RAVEN
Sekitar tujuh puluh tahun yang lalu, Perang
Dunia III berkecamuk. Karena alasan yang
telah dilupakan, perang ini terjadi, hanya beberapa orang di dunia ini yang
mengetahui persis alasan pecahnya perang ini. Perang Dunia III menjadi perang
paling mengerikan sepanjang sejarah umat manusia. Seluruh negara di dunia saat
itu terlibat dalam peperangan ini. Nuklir menjadi senjata favorit saat itu.
Membuat beberapa daratan di permukaan bumi rusak dan tidak dapat dihuni lagi.
Sejumlah negara bahkan memanfaatkan kekuatan
alam. Saat itu telah tercipta teknologi penggerak lempeng bumi. Dengan ini
mereka membuat gempa-gempa artifisial berkekuatan hebat. Lalu menyusul tsunami
dan gunung meletus. Karena bencana ini—terutama karena gempa buminya—banyak
pulau-pulau besar yang mengalami retakan dan akhirnya terpecah menjadi
pulau-pulau kecil. Peta dunia sudah tidak akan pernah sama lagi.
Banyak satelit-satelit di angkasa sana
dihancurkan, memutus teknologi komunikasi dan sebagainya. Belum lagi, bom-bom
elektromagnetik yang diledakan di sejumlah tempat. Listrik menjadi barang
langka saat itu—bahkan hingga sekarang. Persediaan minyak bumi yang semakin
menipis membuat banyak alat transportasi teronggok bisu. Kelaparan menjadi hal
yang lazim ditemui. Juga pencurian dan pembunuhan, tidak ada aparat hukum yang
peduli lagi.
Umat manusia hampir musnah saat itu. Beruntung,
sebelum semuanya terlambat, perang berakhir. Dengan menyisakan dataran yang
hancur, nyawa yang hilang, dan kesedihan mendalam yang tidak dapat terobati
lagi. Manusia mulai membangun peradabannya lagi, dari nol. Berusaha untuk
mengembalikan bumi seperti sediakala, mereka akan berjuang. Tapi ada satu yang
tidak akan mereka kembalikan. Sesuatu yang amat penting untuk dunia ini.
Persatuan.
Para pemimpin negara, untuk menandai
berakhirnya perang, berkumpul dan membuat perjanjian besar. Bahwa negara satu dengan negara lainnya
tidak diperbolehkan melakukan kerja sama dalam bentuk apapun, tidak
diperbolehkan melanggar batas wilayah, tidak diperbolehkan untuk mengganggu
masing-masing negara, termasuk memberikan bantuan dalam bentuk apapun untuk
mencegah perang lainnya terjadi.
***
Aku berlari secepat yang kubisa. Kusibak
lebatnya dedaunan yang ada di hadapanku dengan pisauku ini. Saking cepatnya aku
berlari, kakiku tersandung bebatuan lalu tubuhku terjatuh menuruni tanah yang
sedikit landai. Tubuhku baru berhenti terguling setelah sampai di sebuah sungai
kecil berlumpur. Aku sudah tidak peduli lagi pada pakaianku yang super kotor.

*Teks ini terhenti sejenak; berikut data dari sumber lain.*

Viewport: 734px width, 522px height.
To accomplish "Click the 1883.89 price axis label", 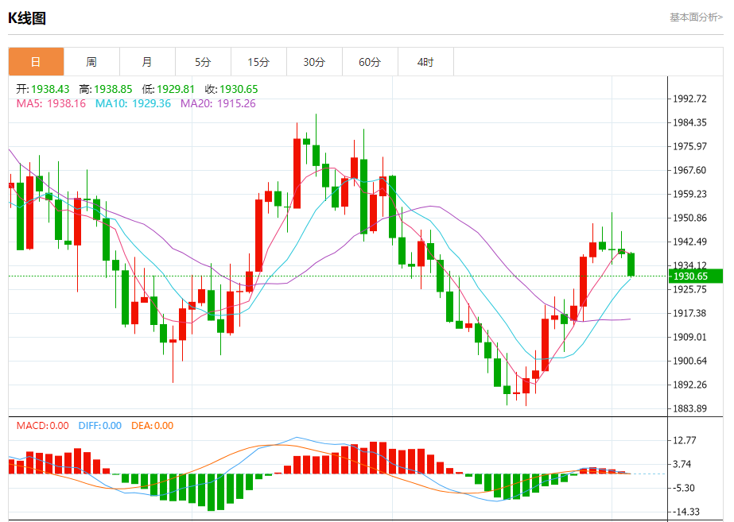I will (x=689, y=408).
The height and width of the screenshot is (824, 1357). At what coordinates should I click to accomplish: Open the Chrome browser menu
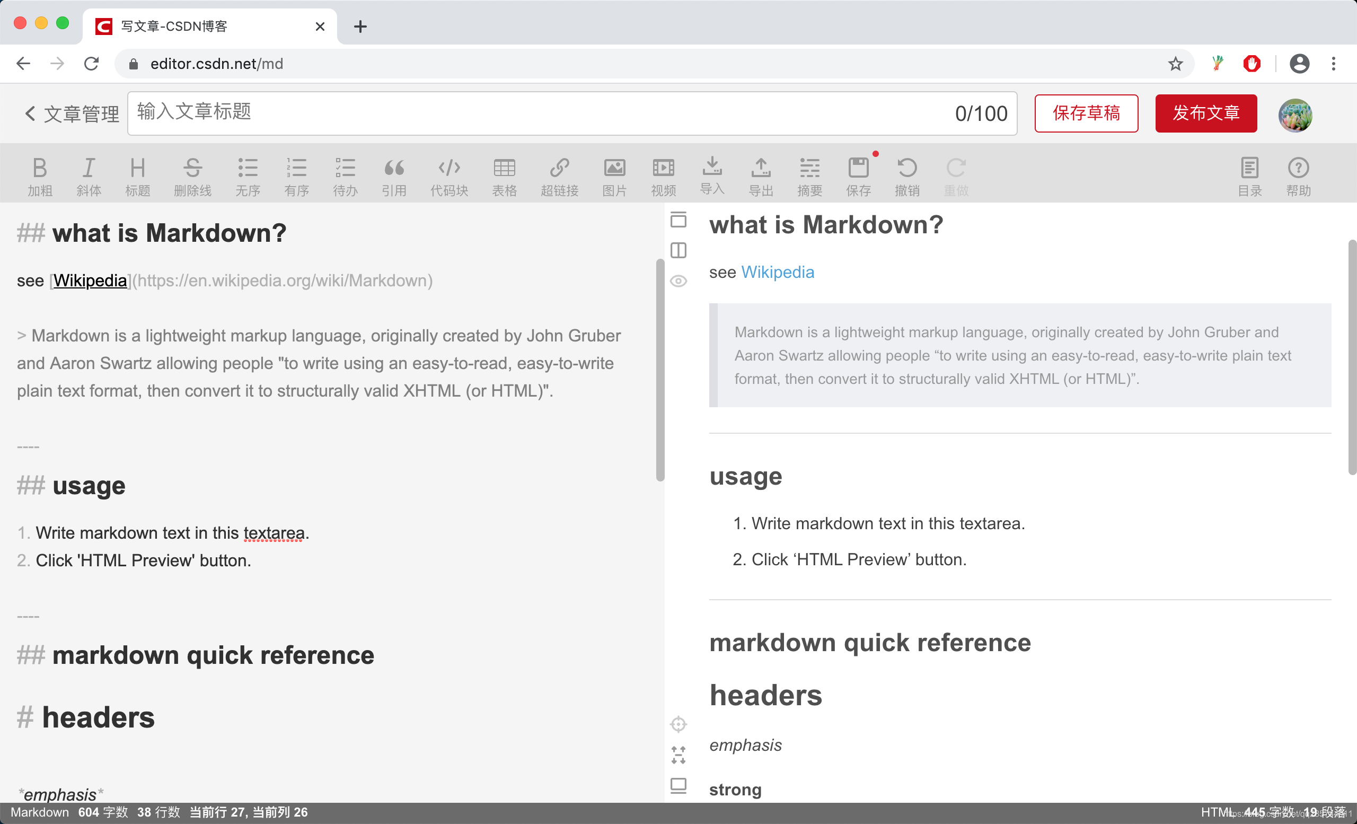1333,63
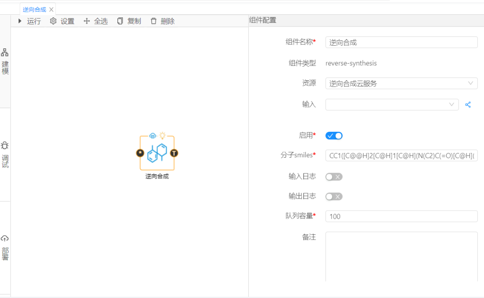This screenshot has width=484, height=298.
Task: Click the Select All move icon
Action: [87, 21]
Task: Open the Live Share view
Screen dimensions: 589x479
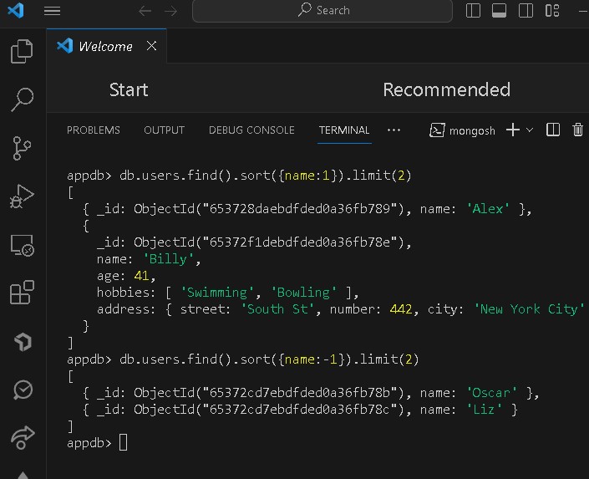Action: [x=22, y=437]
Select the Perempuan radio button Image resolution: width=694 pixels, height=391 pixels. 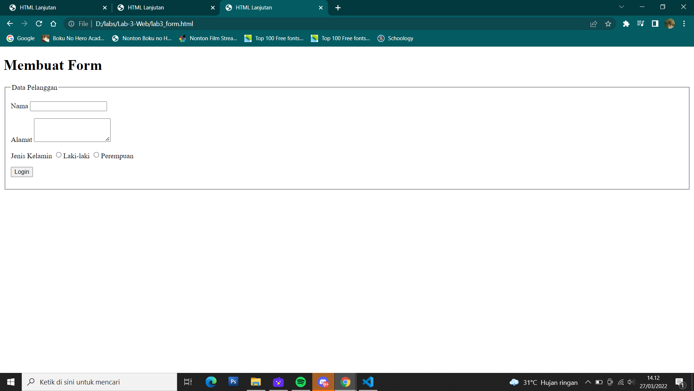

Sekarang aku harus menemukan Arno. Kuteriakkan namanya satu kali. Tidak ada
jawaban. Aku menatap aliran air sungai dibawahku yang warnanya memerah. Pikiran
buruk segera masuk ke kepalaku. Tidak
mungkin!. Aku mengusir pikiran buruk itu, segera menyusuri sungai kecil.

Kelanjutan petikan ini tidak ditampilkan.